Five years and $5 billion later, half of the 17 state insurance exchanges are in financial trouble - so much so that many of them are considering folding and forcing their citizens to use the federal exchange healthcare.gov.
Washington Post:
Nearly half of the 17 insurance marketplaces set up by the states and the District under President Obama’s health law are struggling financially, presenting state officials with an unexpected and serious challenge five years after the passage of the landmark Affordable Care Act.
Many of the online exchanges are wrestling with surging costs, especially for balky technology and expensive customer call centers — and tepid enrollment numbers. To ease the fiscal distress, officials are considering raising fees on insurers, sharing costs with other states and pressing state lawmakers for cash infusions. Some are weighing turning over part or all of their troubled marketplaces to the federal exchange, HealthCare.gov, which now works smoothly.
The latest challenges come at a critical time. With two enrollment periods completed, the law has sharply reduced the number of uninsured and is starting to force change in the nation’s sprawling health-care system. But the law remains highly controversial and faces another threat: The Supreme Court will decide by the end of June whether consumers in the 34 states using the federal exchange will be barred from receiving subsidies to buy insurance.
If the court strikes down subsidies in the federal exchange, the states that are struggling financially might be less likely to turn over all operations to the federal marketplace, because they will want to make sure their residents do not lose subsidies to help them buy insurance. If the court upholds subsidies for the federal exchange, some states might step up efforts to transfer operations to HealthCare.gov.

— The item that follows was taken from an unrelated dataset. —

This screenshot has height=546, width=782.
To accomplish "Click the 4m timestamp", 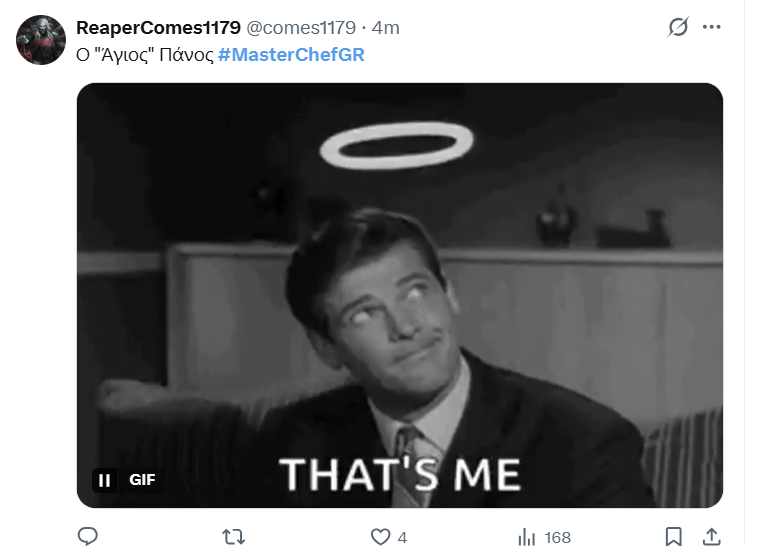I will click(x=386, y=27).
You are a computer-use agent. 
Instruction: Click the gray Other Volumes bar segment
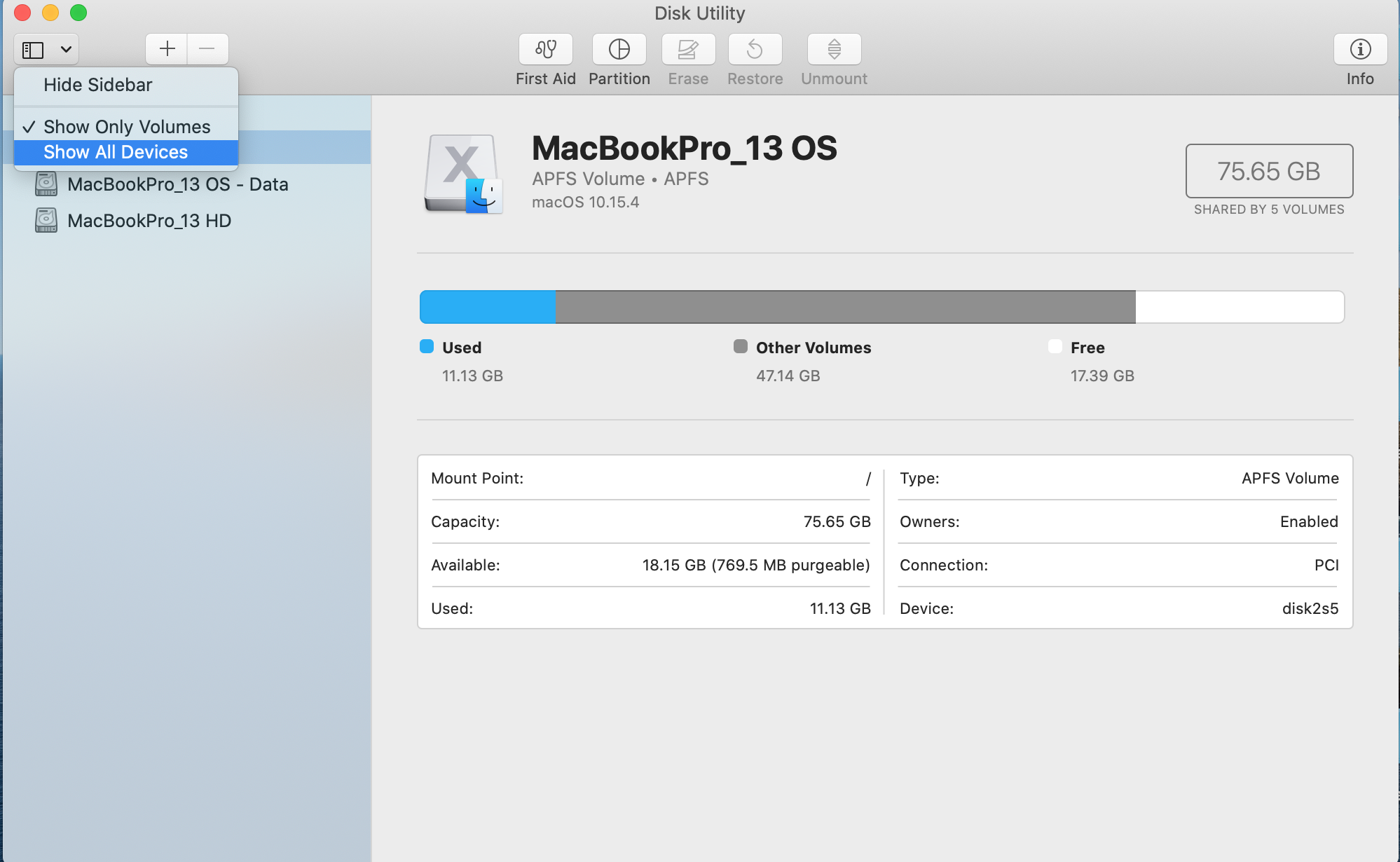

Beyond that, the problem with state exchanges has been due to poor design of the website and disinterest. At least 5 exchanges are barely worklng - Hawaii, Minnesota, Maryland, Oregon, and Vermont - and several others are experiencing a severe financial crunch.
Some state lawmakers express frustration that exchange officials either do not know whether their marketplaces will eventually be self-sufficient or are reluctant to say.
“Basically, the exchange is teetering, and the question is, ‘Can this be shored up?’ ” said Republican Sen. Ellen Roberts, who chairs the committee that oversees Colorado’s exchange board. The cost of running the exchange’s call center is expected to reach $21.3 million for this year. The previous estimate was $13.6 million.
When the ACA was enacted, Democratic governors pressed to create their own exchanges to signal their support for the law and to assert their own authority. Republican governors refused to set up exchanges as “a sort of badge of honor in opposing Obamacare,” said Larry Levitt, a senior vice president at the Henry J. Kaiser Family Foundation. But now, decisions probably will be made on more pragmatic grounds. “It will come down to more of a dollar-and-cents decision,” he said.
This is a feature of the state exchanges - not a bug. Eventually, all state exchanges will fail and the federal government will take over the business of selling insurance to everyone. This is how it was envisioned by the architects - a single payer system with one website, and one arbiter of health care, run by the federal government.